It’s not hard to get the attention of the Secret Service. Write threatening letters to the White House. Or do as Russell Weston did–keep telling people you want to harm the President until someone calls the police. If all goes by the book, the Service is alerted, agents are dispatched, and the maker of the threats is interrogated and evaluated.

But the Service can do only so much. Unless someone is deemed a serious and immediate danger, he or she isn’t placed under surveillance. Instead the agency compiles a file on the individual, entering the name into a computer. And unless more threats are made–or the person shows up for a White House tour–no more action is taken. The vast majority of the Russell Westons who come across the Secret Service radar screen every year–and there are dozens–are never more than names in a database reserved mostly for cranks and crazies.

Weston is not the first person involved in a murderous incident who had earlier found his way into the Service’s files. Samuel Byck first caught agents’ attention after making a threat against President Nixon’s life in 1972. In 1974 Byck killed a policeman, an airline pilot, then himself in a failed effort to hijack a DC-9 that he planned to crash into the White House. In 1975 agents evaluated Sarah Jane Moore and decided she was not dangerous. Then she fired a gun at President Ford. “Washington is kind of a mecca for nuts,” says a federal law-enforcement officer. “Disturbed people go there because they think that’s where their problems are emanating from.”

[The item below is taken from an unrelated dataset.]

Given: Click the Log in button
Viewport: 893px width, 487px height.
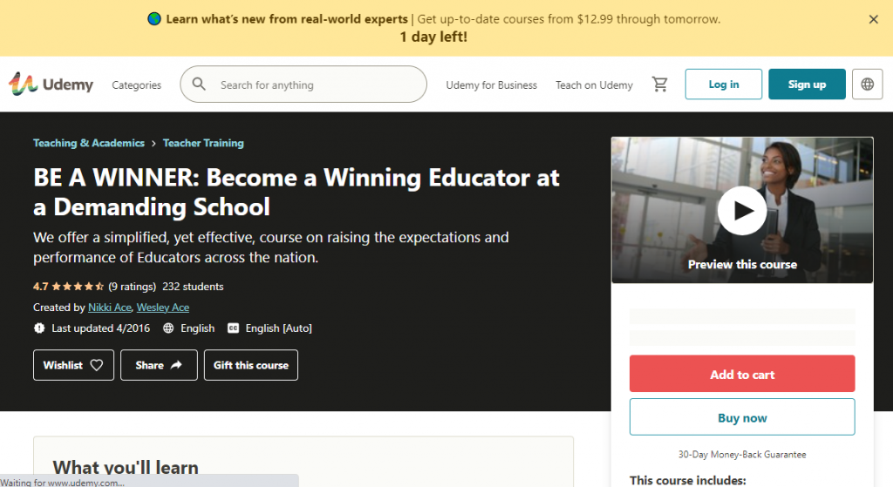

Weston fits another profile the Secret Service is used to encountering. Potential assassins, especially delusional ones, often change targets, making it difficult to predict who is in danger. Only after Arthur Bremmer shot and seriously wounded presidential candidate George Wallace in 1972 did the Service learn–from Bremmer’s diary–that the would-be assassin had stalked Nixon before turning to the less protected Wallace. So it was with Weston. He made threats against a President, but he took his gun to Capitol Hill.